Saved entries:

>>>>

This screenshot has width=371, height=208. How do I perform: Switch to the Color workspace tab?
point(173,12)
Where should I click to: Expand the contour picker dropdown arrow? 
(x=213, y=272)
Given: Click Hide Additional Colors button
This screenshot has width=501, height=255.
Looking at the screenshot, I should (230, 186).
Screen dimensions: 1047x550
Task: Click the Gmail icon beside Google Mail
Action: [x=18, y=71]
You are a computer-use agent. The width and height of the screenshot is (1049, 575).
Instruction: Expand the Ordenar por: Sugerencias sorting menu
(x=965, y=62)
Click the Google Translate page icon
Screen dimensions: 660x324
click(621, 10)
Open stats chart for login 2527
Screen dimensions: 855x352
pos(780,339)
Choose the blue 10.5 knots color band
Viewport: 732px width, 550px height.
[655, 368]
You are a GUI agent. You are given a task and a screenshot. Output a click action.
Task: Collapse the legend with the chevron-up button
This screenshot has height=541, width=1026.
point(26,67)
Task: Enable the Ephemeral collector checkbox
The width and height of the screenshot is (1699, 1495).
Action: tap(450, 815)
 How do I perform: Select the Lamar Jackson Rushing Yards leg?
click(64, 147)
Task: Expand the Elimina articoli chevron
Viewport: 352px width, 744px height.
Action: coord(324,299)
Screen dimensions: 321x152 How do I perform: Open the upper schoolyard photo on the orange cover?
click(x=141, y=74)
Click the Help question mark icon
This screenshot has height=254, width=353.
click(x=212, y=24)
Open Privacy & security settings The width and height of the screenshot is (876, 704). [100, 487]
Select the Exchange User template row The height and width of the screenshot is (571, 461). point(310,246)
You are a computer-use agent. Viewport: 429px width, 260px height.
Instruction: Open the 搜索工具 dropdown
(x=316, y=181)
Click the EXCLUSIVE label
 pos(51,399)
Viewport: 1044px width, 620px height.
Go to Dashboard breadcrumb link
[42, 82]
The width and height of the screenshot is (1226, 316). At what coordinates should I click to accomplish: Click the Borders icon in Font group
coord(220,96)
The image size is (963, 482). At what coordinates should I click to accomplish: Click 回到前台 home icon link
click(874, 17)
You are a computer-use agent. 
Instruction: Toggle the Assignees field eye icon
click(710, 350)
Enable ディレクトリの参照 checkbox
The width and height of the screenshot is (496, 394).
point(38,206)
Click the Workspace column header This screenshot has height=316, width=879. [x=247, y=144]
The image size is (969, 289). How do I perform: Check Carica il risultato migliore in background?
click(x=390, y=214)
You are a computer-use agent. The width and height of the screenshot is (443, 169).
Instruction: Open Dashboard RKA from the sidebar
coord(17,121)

<<<<

To do — Look above for the line holding "Screen dimensions: 660x324", then set down exactly that line and every line after it up to and including the line holding "Task: Collapse the", with nothing else.

Answer to this task —
Screen dimensions: 660x324
click(621, 10)
Open stats chart for login 2527
Screen dimensions: 855x352
pos(780,339)
Choose the blue 10.5 knots color band
Viewport: 732px width, 550px height.
[655, 368]
You are a GUI agent. You are given a task and a screenshot. Output a click action.
Task: Collapse the legend with the chevron-up button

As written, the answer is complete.